**What to work on**
Rewrite the rows from the line with "Task: Click the Options step hexagon icon" up to and including the line with "(x=360, y=179)", putting "Display" wherever "Viewport" appears and changing nothing else.

Rows of finding words and elements
----------------------------------------

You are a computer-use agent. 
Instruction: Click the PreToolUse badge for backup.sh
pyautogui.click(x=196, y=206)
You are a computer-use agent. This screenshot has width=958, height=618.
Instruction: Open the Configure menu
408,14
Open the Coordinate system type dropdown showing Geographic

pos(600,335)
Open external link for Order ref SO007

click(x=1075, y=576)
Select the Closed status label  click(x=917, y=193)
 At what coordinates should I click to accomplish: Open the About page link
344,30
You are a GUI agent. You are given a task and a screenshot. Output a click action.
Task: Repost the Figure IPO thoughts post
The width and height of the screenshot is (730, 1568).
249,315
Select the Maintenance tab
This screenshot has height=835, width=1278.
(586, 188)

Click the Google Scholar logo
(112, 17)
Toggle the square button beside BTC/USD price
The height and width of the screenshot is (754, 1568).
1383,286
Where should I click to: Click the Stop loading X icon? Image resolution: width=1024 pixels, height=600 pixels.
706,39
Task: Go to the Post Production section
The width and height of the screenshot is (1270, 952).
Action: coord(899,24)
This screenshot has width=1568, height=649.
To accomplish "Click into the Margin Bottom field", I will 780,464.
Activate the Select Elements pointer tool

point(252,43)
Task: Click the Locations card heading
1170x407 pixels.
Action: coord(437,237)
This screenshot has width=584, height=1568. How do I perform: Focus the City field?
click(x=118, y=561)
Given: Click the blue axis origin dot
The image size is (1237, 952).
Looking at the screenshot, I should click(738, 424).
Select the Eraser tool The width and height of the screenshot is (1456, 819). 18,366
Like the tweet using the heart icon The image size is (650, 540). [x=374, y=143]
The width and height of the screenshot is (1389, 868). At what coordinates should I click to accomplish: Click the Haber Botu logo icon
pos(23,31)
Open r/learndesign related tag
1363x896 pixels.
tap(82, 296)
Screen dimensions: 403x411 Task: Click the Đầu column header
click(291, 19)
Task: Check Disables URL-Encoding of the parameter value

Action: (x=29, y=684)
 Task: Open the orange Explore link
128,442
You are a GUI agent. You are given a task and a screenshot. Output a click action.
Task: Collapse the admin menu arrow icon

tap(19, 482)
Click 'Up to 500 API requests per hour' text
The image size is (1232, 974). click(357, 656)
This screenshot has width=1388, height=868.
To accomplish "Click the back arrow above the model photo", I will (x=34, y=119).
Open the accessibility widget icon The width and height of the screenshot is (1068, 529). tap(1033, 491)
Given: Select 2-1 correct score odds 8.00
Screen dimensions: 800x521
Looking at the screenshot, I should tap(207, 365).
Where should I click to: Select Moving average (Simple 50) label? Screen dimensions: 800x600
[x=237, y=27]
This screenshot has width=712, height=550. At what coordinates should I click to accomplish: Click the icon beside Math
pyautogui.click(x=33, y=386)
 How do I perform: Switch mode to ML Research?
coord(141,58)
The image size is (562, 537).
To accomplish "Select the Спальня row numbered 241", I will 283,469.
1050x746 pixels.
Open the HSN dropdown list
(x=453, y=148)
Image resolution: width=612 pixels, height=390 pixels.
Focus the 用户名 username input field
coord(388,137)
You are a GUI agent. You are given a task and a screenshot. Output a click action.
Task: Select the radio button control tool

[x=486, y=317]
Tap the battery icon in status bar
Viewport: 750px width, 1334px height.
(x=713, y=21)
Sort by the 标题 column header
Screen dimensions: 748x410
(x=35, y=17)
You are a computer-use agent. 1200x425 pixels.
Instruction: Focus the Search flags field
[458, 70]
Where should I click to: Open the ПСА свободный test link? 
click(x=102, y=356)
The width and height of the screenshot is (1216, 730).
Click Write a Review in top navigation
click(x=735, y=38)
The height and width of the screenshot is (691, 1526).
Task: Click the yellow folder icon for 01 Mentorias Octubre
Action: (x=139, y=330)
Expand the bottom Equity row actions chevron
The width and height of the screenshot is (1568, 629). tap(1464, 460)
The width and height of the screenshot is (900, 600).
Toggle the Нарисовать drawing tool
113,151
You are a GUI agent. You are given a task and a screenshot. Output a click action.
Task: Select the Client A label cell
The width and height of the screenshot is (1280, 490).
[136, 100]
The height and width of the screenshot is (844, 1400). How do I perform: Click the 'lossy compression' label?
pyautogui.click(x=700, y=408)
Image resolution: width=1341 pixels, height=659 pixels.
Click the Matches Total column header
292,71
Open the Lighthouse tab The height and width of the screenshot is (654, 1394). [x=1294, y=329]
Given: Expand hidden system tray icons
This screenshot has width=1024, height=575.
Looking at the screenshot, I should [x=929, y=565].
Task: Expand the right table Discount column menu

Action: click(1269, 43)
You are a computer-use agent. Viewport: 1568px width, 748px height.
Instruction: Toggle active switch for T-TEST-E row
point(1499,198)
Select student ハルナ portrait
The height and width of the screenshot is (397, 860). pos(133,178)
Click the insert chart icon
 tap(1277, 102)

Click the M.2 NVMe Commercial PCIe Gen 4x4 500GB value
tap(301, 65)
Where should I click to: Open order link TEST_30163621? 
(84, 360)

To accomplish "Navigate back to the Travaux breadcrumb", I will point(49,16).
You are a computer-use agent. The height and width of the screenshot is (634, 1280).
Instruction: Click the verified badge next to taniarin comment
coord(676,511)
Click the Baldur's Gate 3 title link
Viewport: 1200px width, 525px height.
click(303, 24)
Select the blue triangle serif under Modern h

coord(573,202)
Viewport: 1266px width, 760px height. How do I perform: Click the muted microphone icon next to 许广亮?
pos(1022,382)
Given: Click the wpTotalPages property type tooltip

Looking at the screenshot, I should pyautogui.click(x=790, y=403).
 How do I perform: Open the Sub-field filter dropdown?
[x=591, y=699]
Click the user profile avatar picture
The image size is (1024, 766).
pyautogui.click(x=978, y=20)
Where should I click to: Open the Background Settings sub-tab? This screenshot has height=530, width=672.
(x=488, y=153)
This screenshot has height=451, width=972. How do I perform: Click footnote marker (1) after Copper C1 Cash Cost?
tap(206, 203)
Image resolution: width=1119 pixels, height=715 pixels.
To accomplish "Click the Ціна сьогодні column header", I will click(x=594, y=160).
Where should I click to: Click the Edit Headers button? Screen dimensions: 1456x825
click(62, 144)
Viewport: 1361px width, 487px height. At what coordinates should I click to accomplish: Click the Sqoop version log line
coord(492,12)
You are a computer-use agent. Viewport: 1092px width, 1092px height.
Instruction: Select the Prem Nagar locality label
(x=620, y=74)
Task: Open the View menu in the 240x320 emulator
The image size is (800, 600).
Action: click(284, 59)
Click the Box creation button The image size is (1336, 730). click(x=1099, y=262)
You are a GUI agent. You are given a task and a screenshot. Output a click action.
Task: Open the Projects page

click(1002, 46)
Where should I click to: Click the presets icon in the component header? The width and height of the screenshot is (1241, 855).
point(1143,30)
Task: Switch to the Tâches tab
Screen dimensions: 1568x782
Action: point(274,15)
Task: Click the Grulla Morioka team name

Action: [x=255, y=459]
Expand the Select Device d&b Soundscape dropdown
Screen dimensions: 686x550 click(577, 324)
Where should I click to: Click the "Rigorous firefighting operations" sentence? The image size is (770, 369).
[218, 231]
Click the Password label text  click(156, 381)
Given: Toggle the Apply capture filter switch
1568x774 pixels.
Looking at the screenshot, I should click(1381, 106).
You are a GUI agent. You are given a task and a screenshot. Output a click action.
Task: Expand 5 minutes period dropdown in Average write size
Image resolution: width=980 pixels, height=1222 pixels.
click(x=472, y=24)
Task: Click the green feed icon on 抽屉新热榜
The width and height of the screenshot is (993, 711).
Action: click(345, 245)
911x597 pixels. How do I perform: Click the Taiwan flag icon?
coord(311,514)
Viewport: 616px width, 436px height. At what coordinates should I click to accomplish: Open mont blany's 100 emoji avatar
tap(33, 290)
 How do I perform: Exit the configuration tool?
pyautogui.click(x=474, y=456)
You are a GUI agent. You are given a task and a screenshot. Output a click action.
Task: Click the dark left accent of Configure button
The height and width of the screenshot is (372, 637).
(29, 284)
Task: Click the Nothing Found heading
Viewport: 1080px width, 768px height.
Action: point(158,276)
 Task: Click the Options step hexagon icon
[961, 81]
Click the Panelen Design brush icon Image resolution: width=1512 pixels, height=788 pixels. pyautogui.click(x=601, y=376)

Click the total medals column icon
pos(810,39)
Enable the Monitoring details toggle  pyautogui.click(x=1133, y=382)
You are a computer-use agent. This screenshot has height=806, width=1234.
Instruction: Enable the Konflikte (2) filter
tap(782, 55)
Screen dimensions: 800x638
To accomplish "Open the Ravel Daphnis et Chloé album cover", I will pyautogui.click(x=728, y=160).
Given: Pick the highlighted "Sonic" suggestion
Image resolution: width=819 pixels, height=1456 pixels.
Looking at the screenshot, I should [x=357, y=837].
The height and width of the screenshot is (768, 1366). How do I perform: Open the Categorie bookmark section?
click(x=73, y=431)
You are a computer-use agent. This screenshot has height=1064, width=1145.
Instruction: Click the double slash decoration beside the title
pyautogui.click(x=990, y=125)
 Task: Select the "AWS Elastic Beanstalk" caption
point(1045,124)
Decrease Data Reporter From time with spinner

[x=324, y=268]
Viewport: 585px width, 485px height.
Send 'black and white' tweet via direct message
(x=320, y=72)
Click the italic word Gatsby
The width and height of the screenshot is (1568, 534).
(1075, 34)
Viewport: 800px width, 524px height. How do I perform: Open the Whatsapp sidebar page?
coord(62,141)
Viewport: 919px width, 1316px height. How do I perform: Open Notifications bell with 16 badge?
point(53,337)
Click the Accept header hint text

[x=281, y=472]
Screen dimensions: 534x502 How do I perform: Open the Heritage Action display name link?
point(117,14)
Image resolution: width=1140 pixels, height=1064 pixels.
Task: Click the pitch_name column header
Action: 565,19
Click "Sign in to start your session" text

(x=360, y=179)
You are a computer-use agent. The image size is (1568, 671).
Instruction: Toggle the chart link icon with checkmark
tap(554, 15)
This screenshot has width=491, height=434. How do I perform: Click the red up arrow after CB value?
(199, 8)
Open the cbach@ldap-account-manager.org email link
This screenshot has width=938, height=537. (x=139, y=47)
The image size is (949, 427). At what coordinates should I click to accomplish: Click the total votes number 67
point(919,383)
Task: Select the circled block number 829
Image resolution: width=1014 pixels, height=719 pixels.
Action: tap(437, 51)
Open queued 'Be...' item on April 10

----------------------------------------

**Response below**
 Task: Click the Options step hexagon icon
[961, 81]
Click the Panelen Design brush icon Image resolution: width=1512 pixels, height=788 pixels. pyautogui.click(x=601, y=376)

Click the total medals column icon
pos(810,39)
Enable the Monitoring details toggle  pyautogui.click(x=1133, y=382)
You are a computer-use agent. This screenshot has height=806, width=1234.
Instruction: Enable the Konflikte (2) filter
tap(782, 55)
Screen dimensions: 800x638
To accomplish "Open the Ravel Daphnis et Chloé album cover", I will pyautogui.click(x=728, y=160).
Given: Pick the highlighted "Sonic" suggestion
Image resolution: width=819 pixels, height=1456 pixels.
Looking at the screenshot, I should [x=357, y=837].
The height and width of the screenshot is (768, 1366). How do I perform: Open the Categorie bookmark section?
click(x=73, y=431)
You are a computer-use agent. This screenshot has height=1064, width=1145.
Instruction: Click the double slash decoration beside the title
pyautogui.click(x=990, y=125)
 Task: Select the "AWS Elastic Beanstalk" caption
point(1045,124)
Decrease Data Reporter From time with spinner

[x=324, y=268]
Display: 585px width, 485px height.
Send 'black and white' tweet via direct message
(x=320, y=72)
Click the italic word Gatsby
The width and height of the screenshot is (1568, 534).
(1075, 34)
Display: 800px width, 524px height. How do I perform: Open the Whatsapp sidebar page?
coord(62,141)
Display: 919px width, 1316px height. How do I perform: Open Notifications bell with 16 badge?
point(53,337)
Click the Accept header hint text

[x=281, y=472]
Screen dimensions: 534x502 How do I perform: Open the Heritage Action display name link?
point(117,14)
Image resolution: width=1140 pixels, height=1064 pixels.
Task: Click the pitch_name column header
Action: 565,19
Click "Sign in to start your session" text

(x=360, y=179)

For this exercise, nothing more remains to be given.